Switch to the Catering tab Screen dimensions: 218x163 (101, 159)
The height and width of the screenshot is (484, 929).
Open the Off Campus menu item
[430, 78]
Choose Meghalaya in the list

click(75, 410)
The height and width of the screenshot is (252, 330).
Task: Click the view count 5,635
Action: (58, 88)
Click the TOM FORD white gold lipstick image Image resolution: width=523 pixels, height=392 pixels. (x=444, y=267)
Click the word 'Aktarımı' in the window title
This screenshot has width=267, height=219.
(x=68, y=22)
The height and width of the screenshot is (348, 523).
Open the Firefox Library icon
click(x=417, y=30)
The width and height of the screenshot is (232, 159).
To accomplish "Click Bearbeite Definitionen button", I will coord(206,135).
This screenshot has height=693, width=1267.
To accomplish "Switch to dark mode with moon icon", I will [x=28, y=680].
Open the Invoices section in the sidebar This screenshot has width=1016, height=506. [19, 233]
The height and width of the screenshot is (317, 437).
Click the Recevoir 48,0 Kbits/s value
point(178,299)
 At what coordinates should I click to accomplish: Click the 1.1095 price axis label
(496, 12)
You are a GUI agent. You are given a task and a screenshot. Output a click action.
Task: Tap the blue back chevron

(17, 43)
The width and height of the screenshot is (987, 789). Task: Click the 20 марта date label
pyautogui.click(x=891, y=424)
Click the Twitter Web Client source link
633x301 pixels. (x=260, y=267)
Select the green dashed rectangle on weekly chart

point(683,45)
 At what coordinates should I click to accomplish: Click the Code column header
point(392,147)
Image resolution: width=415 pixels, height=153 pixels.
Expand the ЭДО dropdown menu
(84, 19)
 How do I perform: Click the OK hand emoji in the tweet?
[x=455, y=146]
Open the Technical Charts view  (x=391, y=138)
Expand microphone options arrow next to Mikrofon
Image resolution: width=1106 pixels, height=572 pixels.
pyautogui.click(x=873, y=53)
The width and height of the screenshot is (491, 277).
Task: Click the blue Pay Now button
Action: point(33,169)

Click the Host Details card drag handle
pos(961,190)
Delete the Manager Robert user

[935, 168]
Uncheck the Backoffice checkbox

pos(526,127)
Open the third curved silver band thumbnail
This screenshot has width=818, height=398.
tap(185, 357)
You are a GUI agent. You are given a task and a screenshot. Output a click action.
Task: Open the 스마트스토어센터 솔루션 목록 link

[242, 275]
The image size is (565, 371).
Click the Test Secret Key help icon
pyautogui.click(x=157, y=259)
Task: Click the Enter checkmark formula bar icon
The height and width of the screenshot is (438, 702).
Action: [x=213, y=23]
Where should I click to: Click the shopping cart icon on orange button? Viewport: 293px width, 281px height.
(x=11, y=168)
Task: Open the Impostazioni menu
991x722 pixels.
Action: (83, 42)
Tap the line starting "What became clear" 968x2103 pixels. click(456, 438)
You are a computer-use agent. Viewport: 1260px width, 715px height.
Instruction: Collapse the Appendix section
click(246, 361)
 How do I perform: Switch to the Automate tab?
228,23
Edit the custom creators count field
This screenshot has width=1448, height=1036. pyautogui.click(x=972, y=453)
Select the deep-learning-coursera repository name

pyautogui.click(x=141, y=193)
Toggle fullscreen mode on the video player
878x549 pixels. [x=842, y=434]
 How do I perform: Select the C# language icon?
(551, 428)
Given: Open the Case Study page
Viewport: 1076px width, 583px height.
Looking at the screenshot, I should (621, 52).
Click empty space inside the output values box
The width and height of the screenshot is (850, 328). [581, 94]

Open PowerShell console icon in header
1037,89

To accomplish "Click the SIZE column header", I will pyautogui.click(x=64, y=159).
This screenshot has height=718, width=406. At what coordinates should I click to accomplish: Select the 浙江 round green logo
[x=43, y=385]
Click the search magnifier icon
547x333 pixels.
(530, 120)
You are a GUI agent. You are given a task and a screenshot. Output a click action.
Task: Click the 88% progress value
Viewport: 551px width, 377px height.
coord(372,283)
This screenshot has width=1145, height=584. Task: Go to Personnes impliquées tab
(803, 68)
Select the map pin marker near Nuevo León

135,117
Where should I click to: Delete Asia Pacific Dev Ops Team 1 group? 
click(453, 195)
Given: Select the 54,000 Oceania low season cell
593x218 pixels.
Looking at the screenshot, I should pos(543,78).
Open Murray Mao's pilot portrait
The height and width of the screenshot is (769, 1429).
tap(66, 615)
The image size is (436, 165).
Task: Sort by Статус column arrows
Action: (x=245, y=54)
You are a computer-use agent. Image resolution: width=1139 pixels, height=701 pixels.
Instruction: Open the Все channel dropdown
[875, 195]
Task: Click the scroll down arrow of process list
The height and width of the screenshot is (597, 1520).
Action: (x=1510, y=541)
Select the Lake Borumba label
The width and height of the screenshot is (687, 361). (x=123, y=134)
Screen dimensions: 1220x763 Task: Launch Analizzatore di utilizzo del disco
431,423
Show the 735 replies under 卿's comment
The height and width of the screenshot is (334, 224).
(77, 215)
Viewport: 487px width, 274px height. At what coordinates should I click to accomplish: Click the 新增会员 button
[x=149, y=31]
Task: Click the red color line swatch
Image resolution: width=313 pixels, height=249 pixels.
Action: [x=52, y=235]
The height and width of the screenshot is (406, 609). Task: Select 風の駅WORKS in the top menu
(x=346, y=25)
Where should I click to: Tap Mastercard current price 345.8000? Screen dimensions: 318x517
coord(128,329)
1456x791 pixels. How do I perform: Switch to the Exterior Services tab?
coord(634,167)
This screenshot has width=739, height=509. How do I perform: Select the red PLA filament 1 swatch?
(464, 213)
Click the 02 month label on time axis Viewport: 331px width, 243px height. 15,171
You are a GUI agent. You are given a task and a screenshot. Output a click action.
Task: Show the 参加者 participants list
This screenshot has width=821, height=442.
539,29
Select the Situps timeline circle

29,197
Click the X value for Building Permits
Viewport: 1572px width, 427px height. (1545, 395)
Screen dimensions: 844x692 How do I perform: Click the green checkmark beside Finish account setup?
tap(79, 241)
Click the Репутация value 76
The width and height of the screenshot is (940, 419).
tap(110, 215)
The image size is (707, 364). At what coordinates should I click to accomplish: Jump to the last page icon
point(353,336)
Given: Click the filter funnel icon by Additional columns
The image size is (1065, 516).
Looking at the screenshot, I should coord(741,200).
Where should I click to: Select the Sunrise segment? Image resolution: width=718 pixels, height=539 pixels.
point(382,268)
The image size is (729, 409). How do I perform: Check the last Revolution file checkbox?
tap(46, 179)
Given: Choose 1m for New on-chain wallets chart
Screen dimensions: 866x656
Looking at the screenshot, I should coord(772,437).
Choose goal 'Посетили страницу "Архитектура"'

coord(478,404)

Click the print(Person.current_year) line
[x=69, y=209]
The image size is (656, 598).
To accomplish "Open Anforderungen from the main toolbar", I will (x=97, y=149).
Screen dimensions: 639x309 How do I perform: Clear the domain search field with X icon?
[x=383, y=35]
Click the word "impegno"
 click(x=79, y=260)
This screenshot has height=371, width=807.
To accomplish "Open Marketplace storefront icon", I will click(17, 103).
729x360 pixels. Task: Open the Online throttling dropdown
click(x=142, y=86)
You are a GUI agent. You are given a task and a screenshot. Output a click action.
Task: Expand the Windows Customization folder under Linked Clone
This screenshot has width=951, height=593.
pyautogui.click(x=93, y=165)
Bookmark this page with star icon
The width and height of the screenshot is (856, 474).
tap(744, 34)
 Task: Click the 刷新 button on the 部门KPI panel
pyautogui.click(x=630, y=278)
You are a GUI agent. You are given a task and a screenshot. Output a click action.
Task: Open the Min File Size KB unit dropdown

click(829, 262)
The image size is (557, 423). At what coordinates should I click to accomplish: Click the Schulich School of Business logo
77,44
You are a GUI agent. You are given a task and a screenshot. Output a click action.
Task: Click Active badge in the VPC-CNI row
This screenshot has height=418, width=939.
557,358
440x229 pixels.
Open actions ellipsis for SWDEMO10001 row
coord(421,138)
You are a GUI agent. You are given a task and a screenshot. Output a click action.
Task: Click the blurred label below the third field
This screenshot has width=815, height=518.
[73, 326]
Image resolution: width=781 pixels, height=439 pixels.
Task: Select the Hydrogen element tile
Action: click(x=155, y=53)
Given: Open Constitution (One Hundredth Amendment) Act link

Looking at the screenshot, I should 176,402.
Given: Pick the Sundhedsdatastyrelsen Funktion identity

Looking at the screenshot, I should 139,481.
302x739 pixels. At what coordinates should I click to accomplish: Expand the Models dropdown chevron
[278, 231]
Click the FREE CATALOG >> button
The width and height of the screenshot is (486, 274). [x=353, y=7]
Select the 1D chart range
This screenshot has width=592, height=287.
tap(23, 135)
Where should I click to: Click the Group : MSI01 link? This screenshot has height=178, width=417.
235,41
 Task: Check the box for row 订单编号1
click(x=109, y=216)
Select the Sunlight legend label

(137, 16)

- - - - -

Tally the lines in the records above that hold the word "third", and give only that number.

2